▸ Dataset excerpts:

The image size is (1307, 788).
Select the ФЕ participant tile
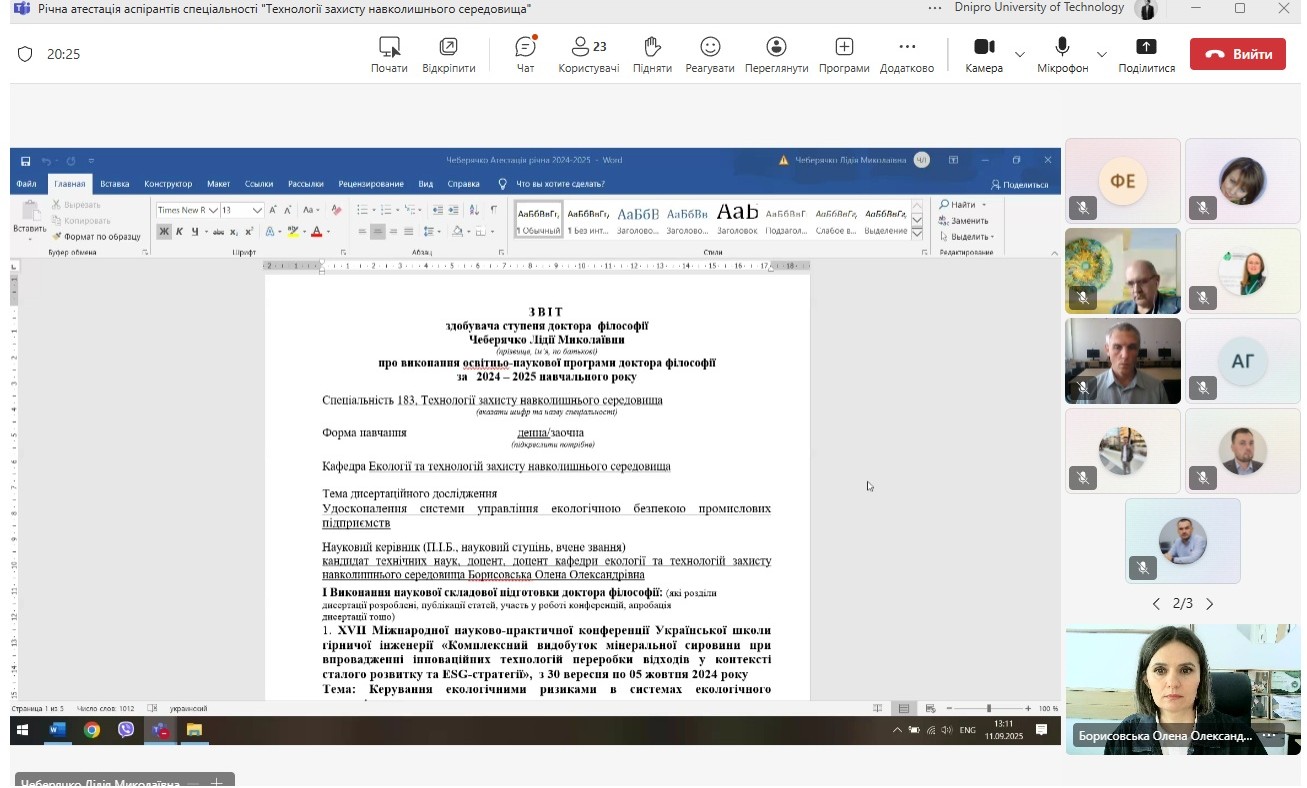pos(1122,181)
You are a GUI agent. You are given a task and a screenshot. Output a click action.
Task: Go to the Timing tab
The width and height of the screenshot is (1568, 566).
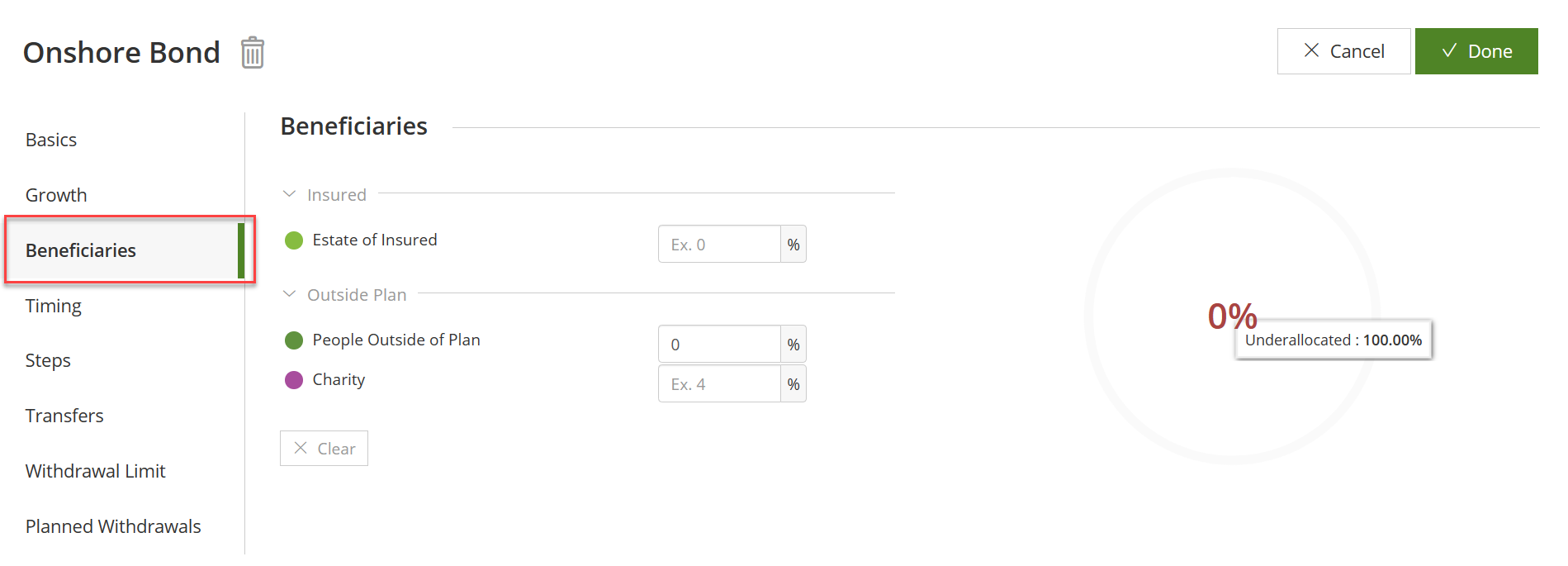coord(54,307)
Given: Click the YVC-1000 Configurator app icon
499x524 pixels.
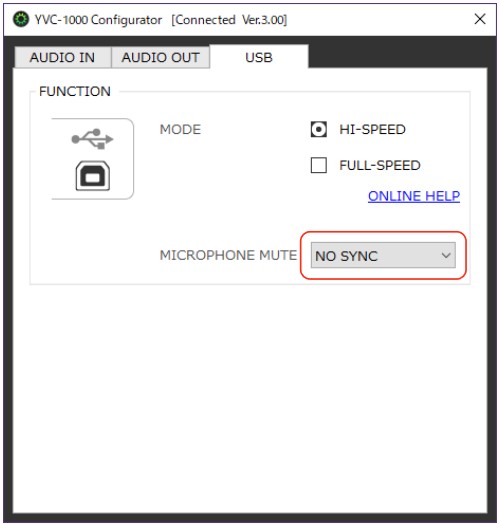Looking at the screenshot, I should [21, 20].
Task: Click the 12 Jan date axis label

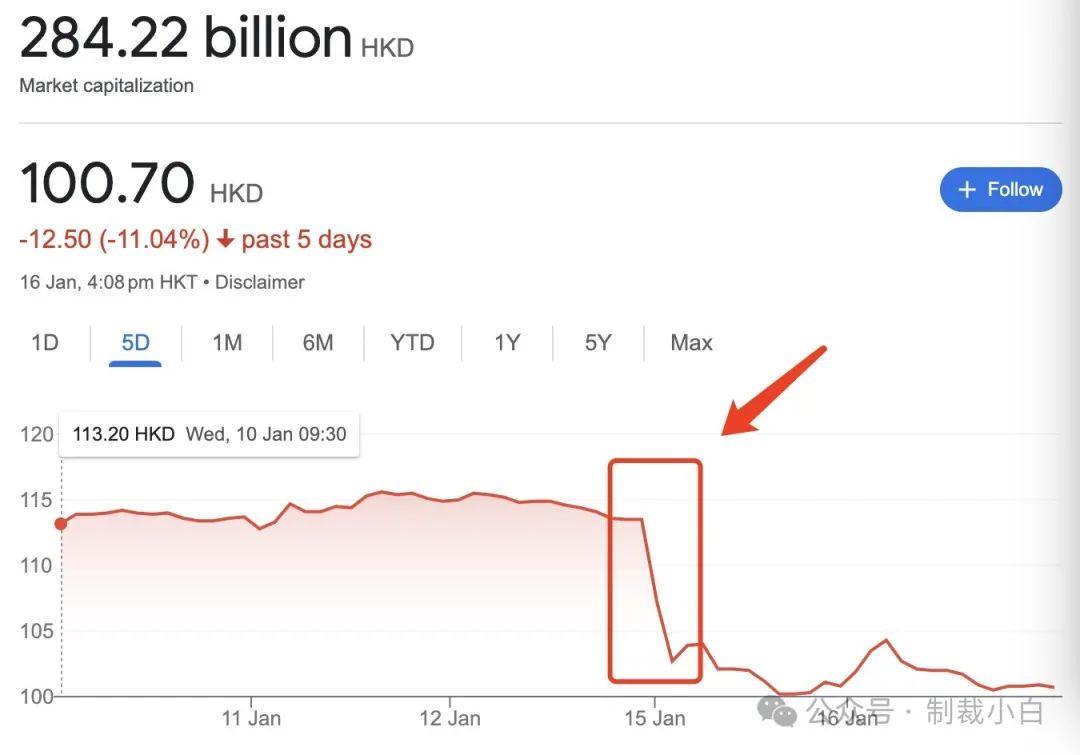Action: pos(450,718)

---

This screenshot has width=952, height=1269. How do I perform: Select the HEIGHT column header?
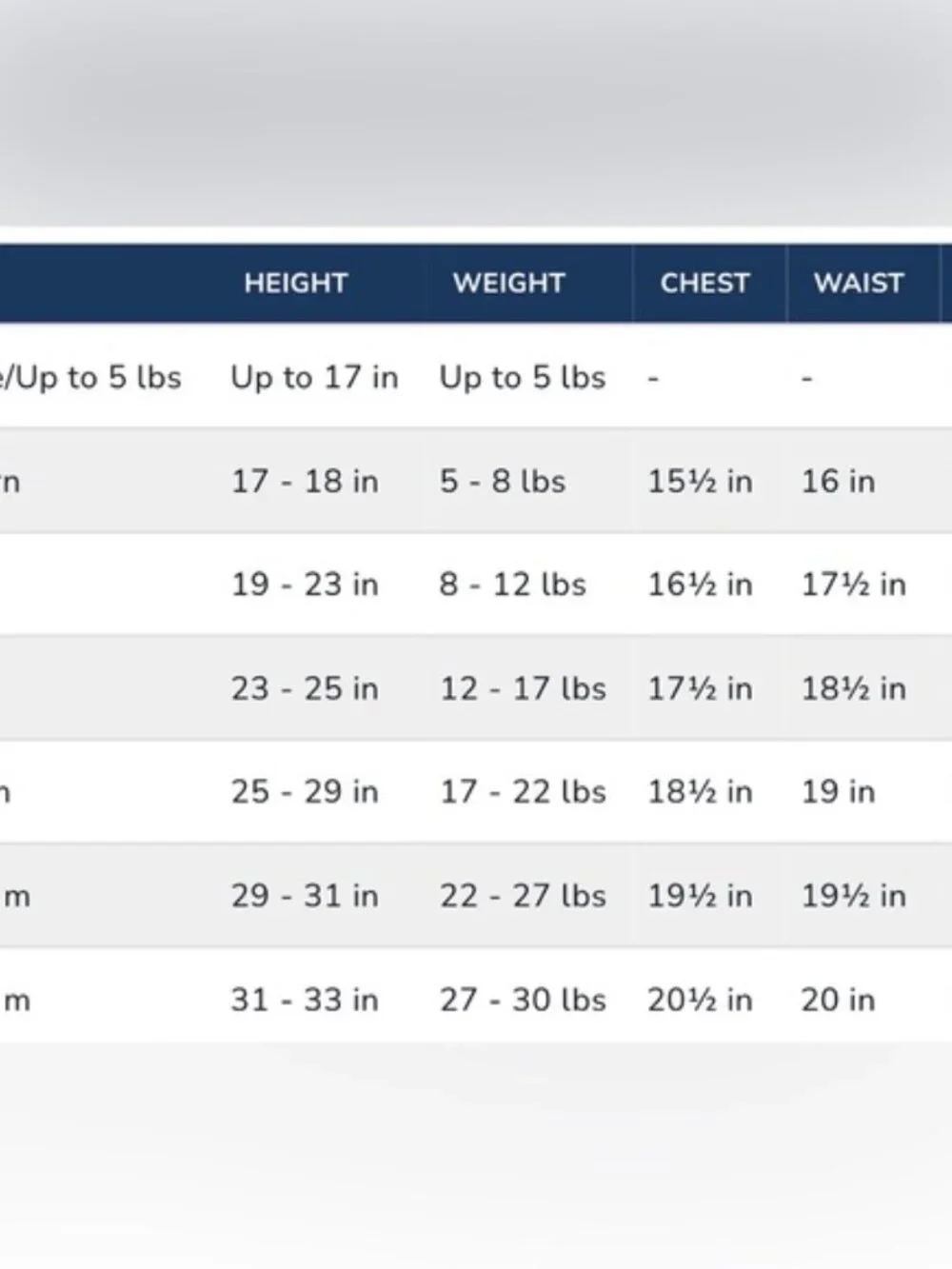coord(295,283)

---

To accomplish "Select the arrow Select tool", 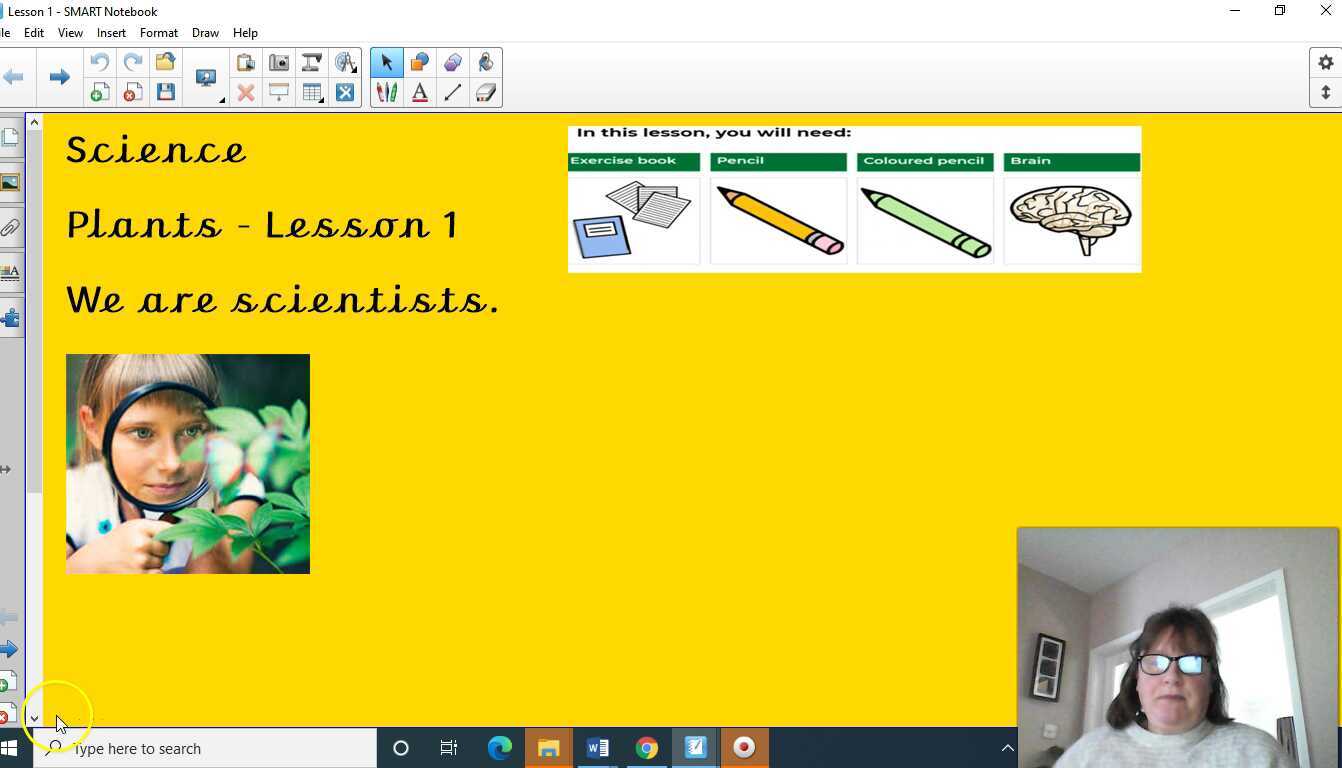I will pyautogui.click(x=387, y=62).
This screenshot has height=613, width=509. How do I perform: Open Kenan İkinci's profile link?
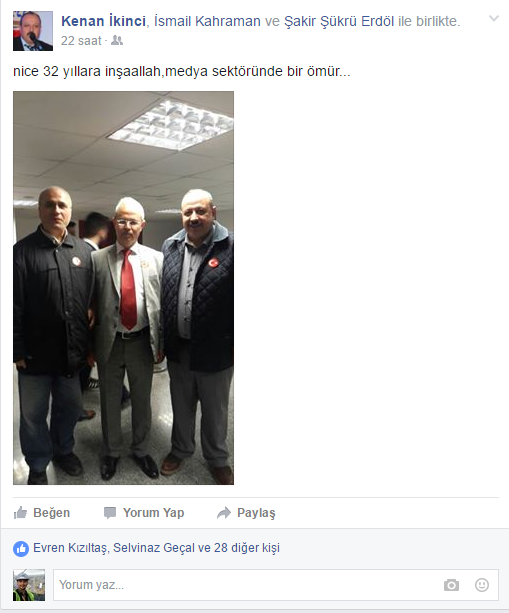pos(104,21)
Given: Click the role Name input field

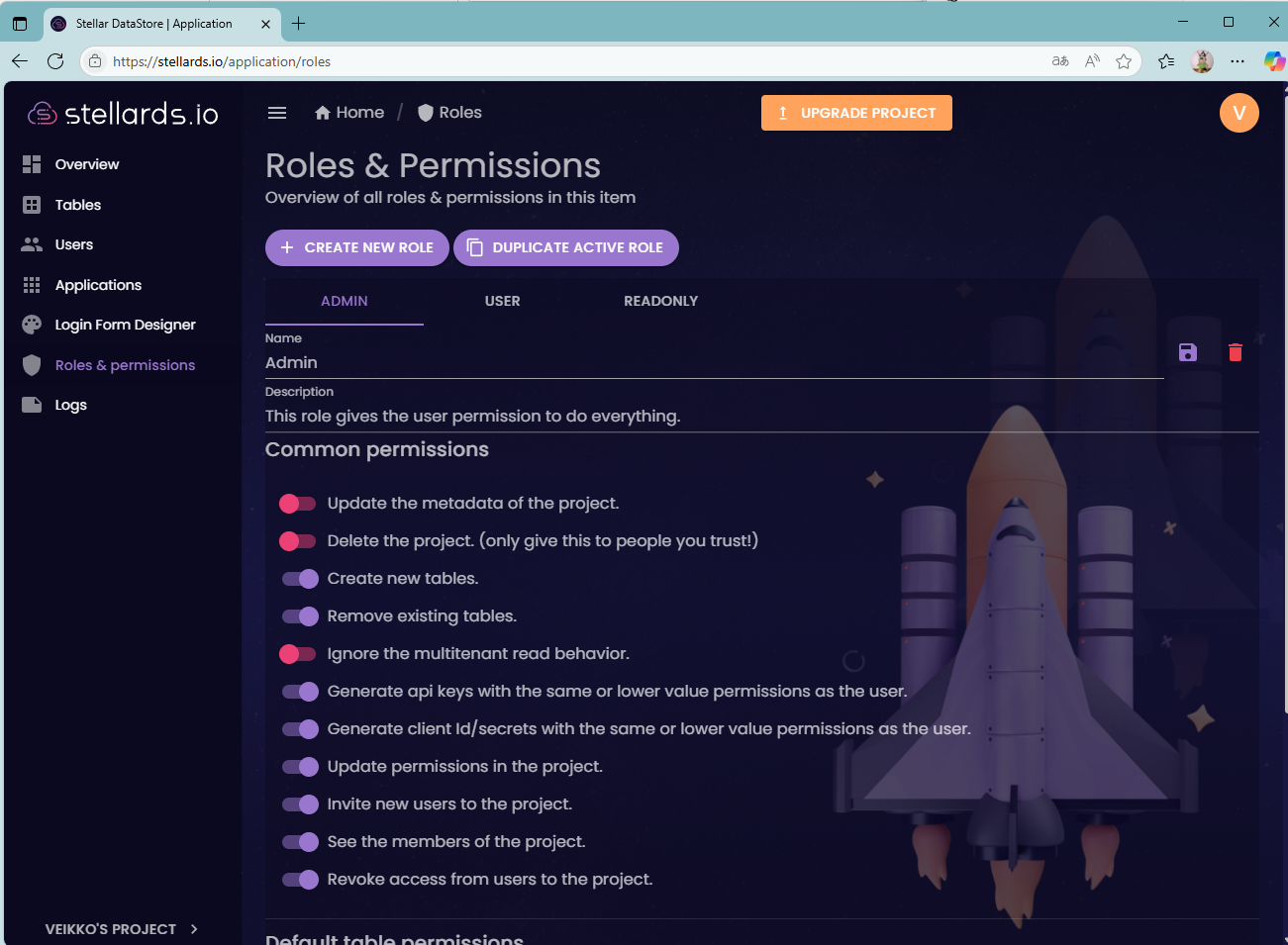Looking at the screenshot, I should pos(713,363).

▸ Task item: Using the entries above, reproduce word for word only the lines from the one that contains "The image size is (1307, 788)." to the one that contains "Given: Click the YVC-1000", both ends included, and drop every picture.

▸ Solution:
The image size is (1307, 788).
Select the ФЕ participant tile
pos(1122,181)
You are a GUI agent. You are given a task and a screenshot. Output a click action.
Task: Go to the Timing tab
The width and height of the screenshot is (1568, 566).
coord(54,307)
Given: Click the YVC-1000 Configurator app icon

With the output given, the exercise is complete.